Я, националист, ни за что не признаю себя в России гражданином 2-го разряда. Я считаю себя принципиально таким же хозяином в этом государстве, как и русского: я желаю говорить, учиться, писать. судиться, управляться на моем национальном языке, ни к кому не намерен подлаживаться и приспособляться и требую, напротив, чтобы государство приспособлялось к моим национальным домогательствам точно так же, как оно должно приспособиться к домогательствам русских, украинцев, поляков, татар и т.д., гармонизировав эти все требования в общем «народо-союзном» строе. Покуда я так смотрю на свое место в России, я не выше других и не ниже других, мы все граждане одного ранга. Но если я захочу пролезть непременно в русские, то дело сразу меняется. Тут я попадаю в положение неофита. Чужая национальная сущность, чужая психика и ею пропитанная культура не могут быть по-настоящему усвоены даже за срок целого поколения, даже за срок нескольких поколений. Сохраняется акцент в речи, и точно так же сохраняется особый «акцент» души. Могут ли эти оттенки совершенно исчезнуть впоследствии, через много-много лет, это вопрос другой, которого я здесь не касаюсь; но покуда они есть, до тех пор я обречен числиться не настоящим, неполным русским. кандидатом в русские, подмастерьем русско-культурного цеха. Меня могут любить или не любить, это к делу не относится: но совершенно ясно, что источник и оплот русской культуры не в неофите, а в той массе, с которой он еще только старается слиться. Когда людям понадобится настоящее русское творчество, они оттолкнут изделие неофита и скажут: может быть, это подделано очень мило, может быть, это и лучше, чем настоящее русское, – но извините, нам нужно не это, а настоящее русское. Это и значит быть русскими 2-го разряда. Надо различать понятия: россиянин и русский. Россияне мы все от Амура до Днепра, русские только треть в этой массе. Еврей может быть россиянином первого ранга, но русским – только второго. Так на него в этой роли смотрят другие, и так на себя невольно смотрит он сам.

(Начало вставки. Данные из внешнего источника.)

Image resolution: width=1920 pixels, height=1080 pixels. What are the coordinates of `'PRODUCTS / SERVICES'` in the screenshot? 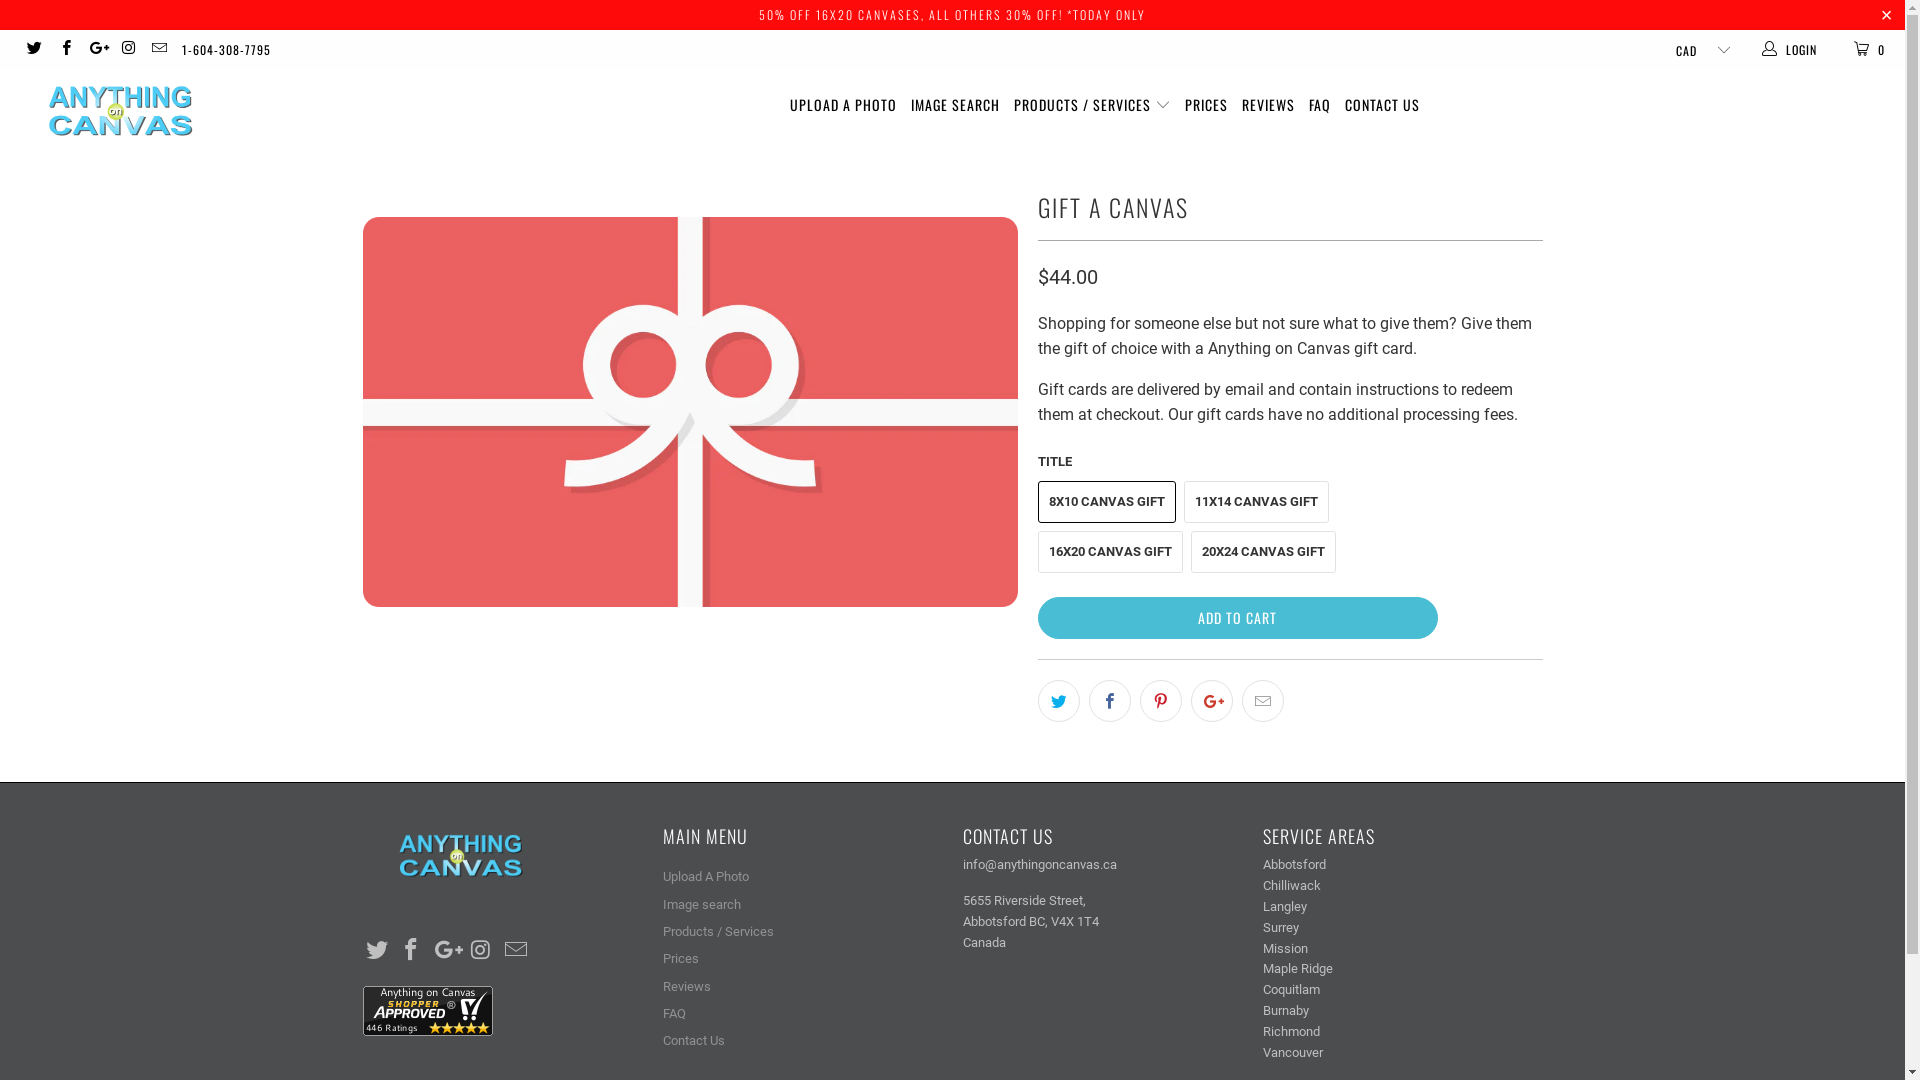 It's located at (1091, 105).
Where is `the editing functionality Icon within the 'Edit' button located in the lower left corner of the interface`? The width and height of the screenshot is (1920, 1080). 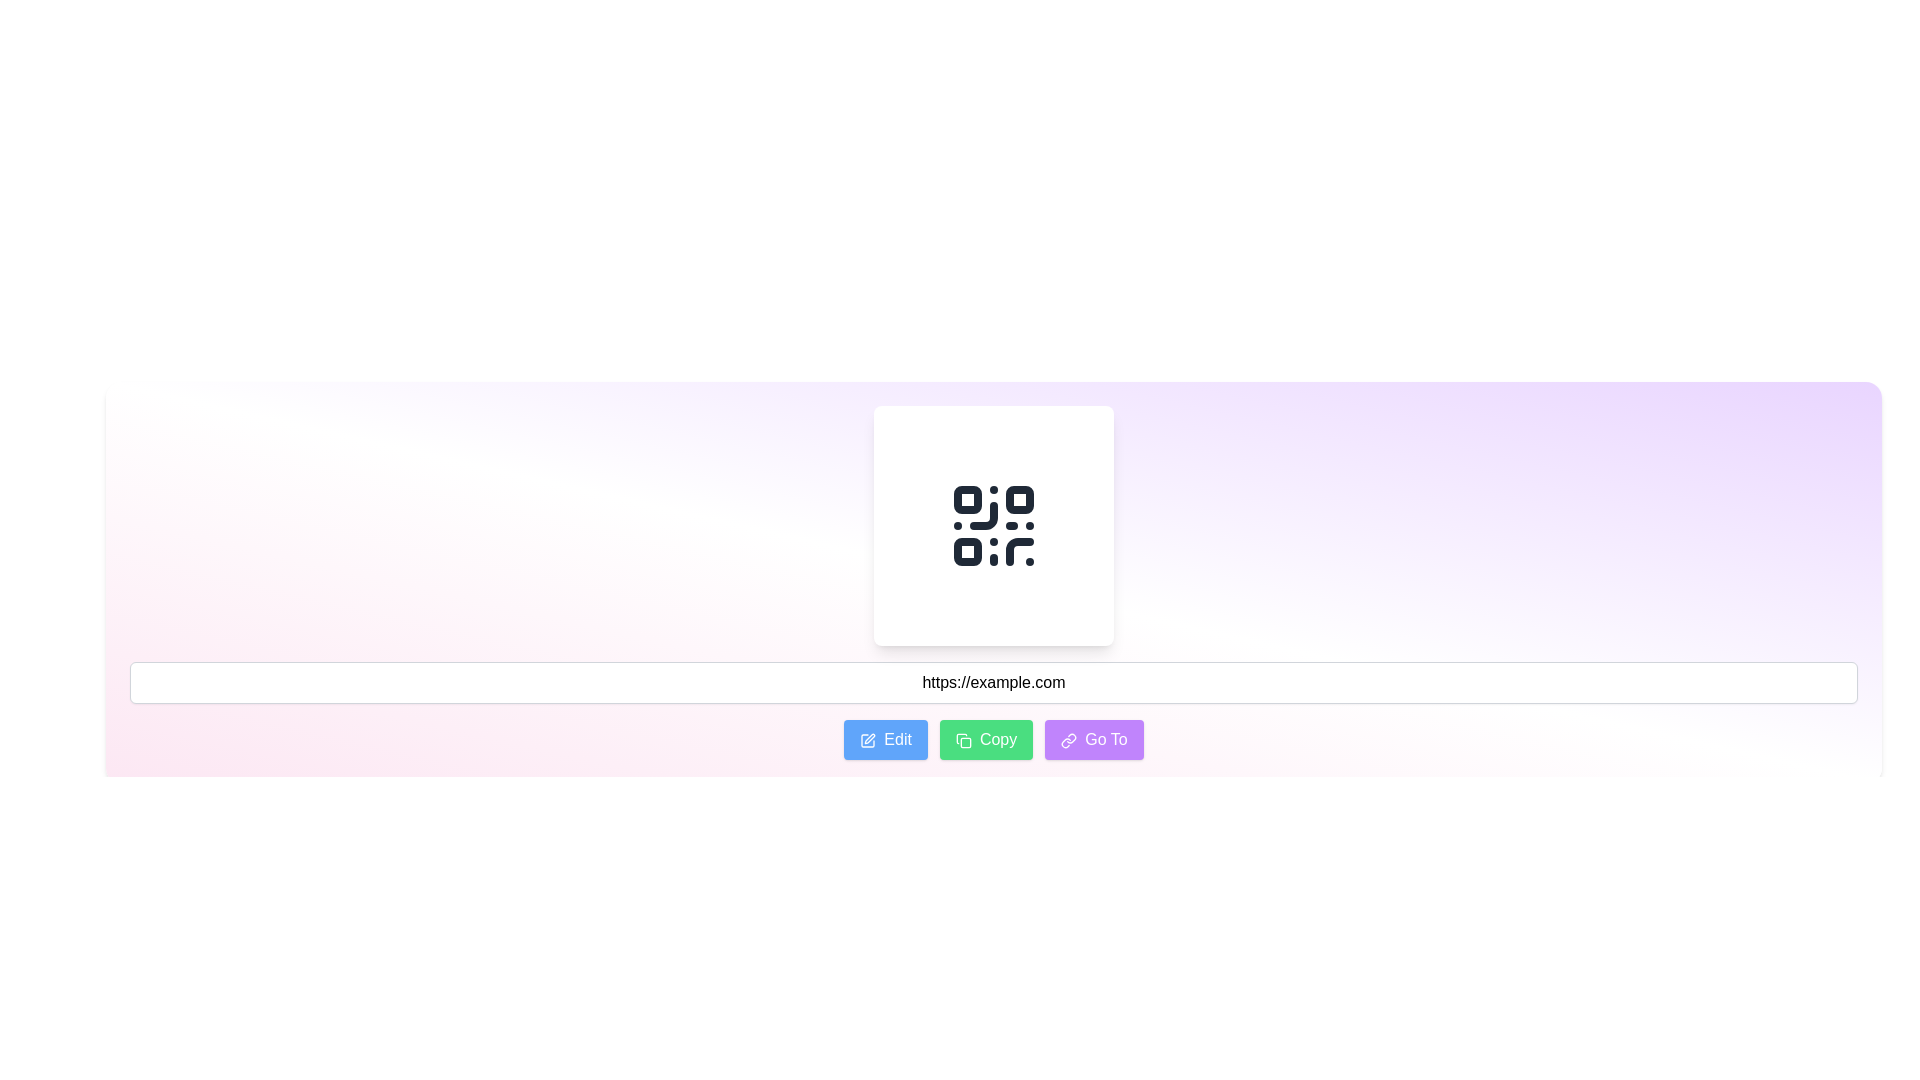 the editing functionality Icon within the 'Edit' button located in the lower left corner of the interface is located at coordinates (868, 740).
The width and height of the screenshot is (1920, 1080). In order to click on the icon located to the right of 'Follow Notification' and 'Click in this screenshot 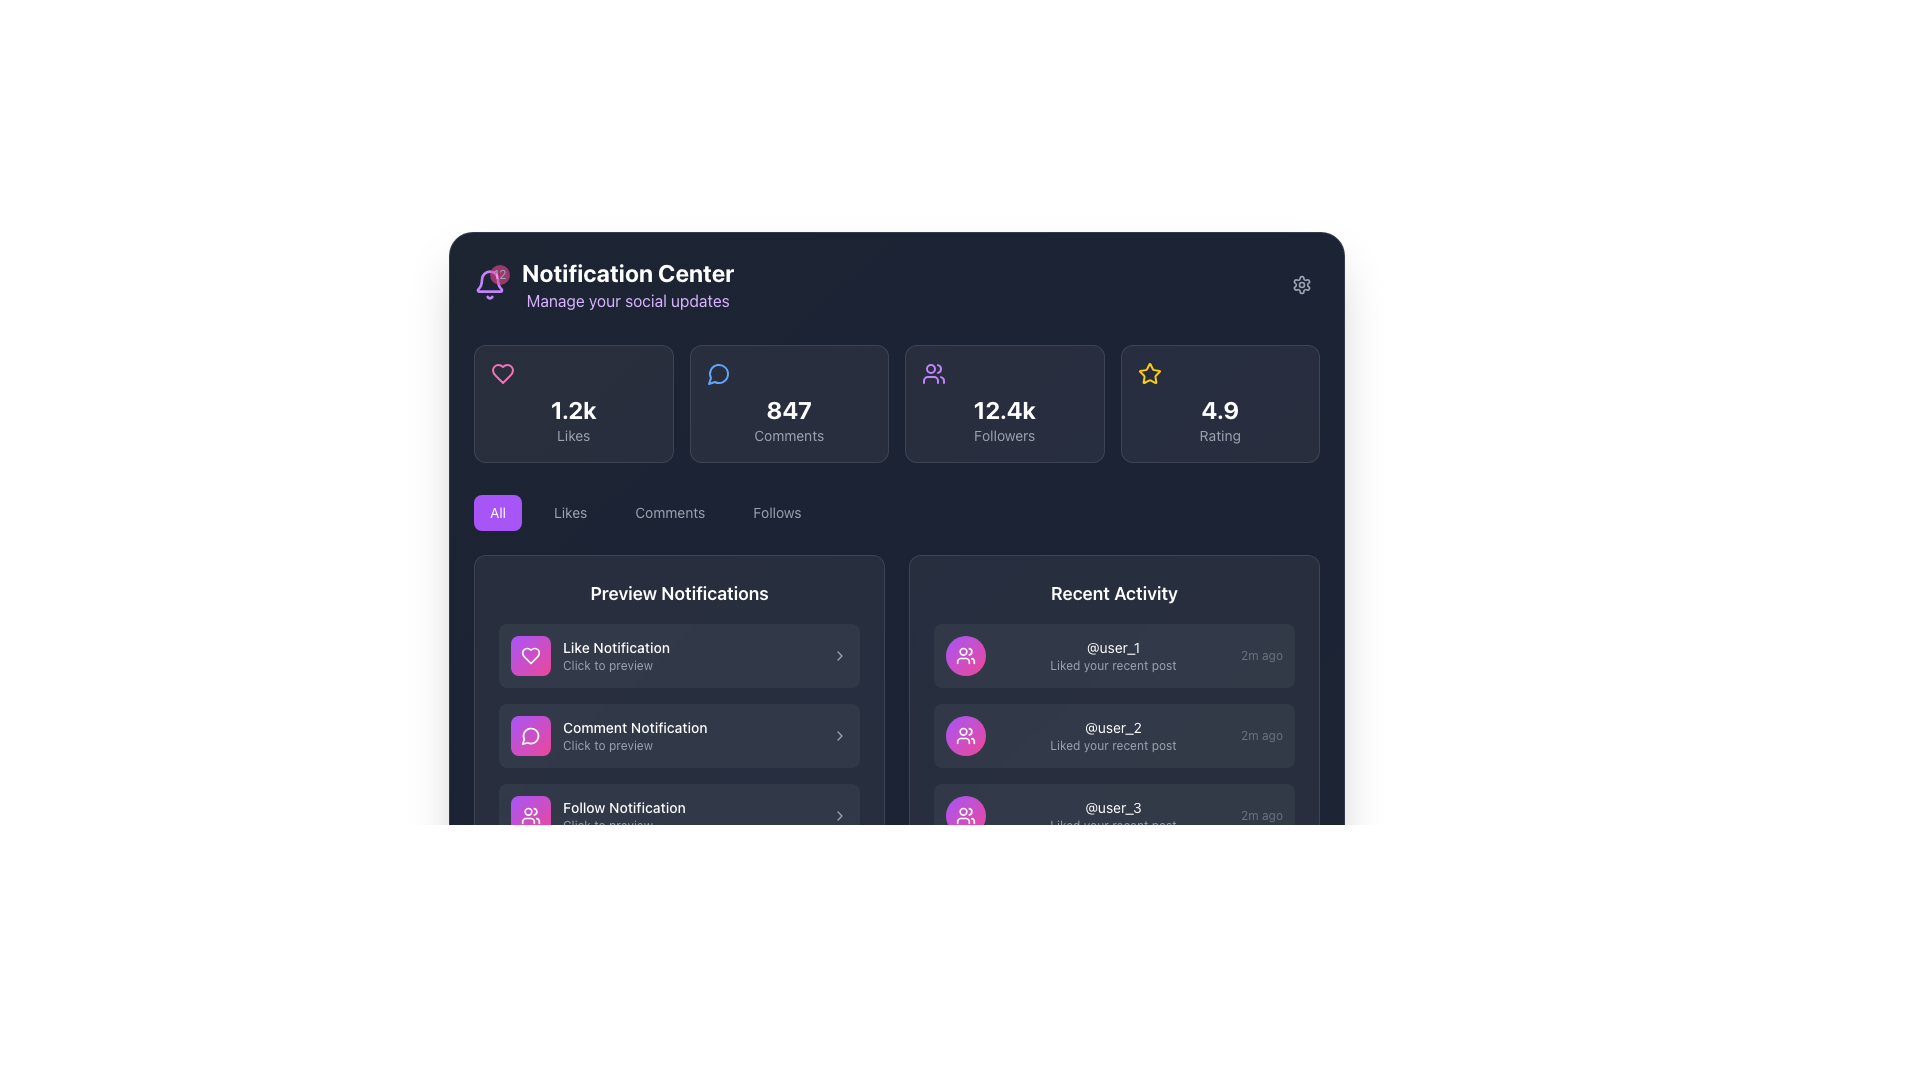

Здесь я не буду вновь поднимать спор о том, многим или малым обязана русская, немецкая, французская и пр. литературы ассимилированным евреям, достаточно ли усвоили эти писатели из евреев соответствующий национальный «дух» и т.д. Спорить об этом трудно потому, что это вопрос чутья, ощупи, и еврейские судьи тут совершенно не компетентны. Сколько бы ни божился еврейский критик, что Гейне – подлинный немец по духу, вопрос этим не будет решен. Но я интересуюсь этим вопросом больше с политической стороны. Здесь дело яснее, здесь мы не бродим в потемках эстетических оценок, а имеем пред собой массовые факты. И эти факты ясно говорят, что ассимилированный еврей при первом серьезном испытании всегда и всюду оказывается таким же плохим «ассимилятором», как и плохим евреем. Он объявляет себя немцем, покуда господствуют немцы, и старается делать так, чтобы по виду его нельзя было отличить от настоящего немца. Но как только господство переходит к другой национальности, моментально обнаруживается различие: настоящие немцы остаются немцами, выдерживают борьбу и несут на себе все жертвы, между тем как тевтоны израильского происхождения с поразительной быстротой начинают отрясать прах немецкий и присоединяться к национальности нового хозяина. Я уже несколько раз вскользь упоминал об этих поразительных превращениях, но стоит еще раз на них остановиться, и подробно, ибо они гораздо яснее всех прочих доводов показывают истинную внутреннюю прочность еврейской ассимиляции.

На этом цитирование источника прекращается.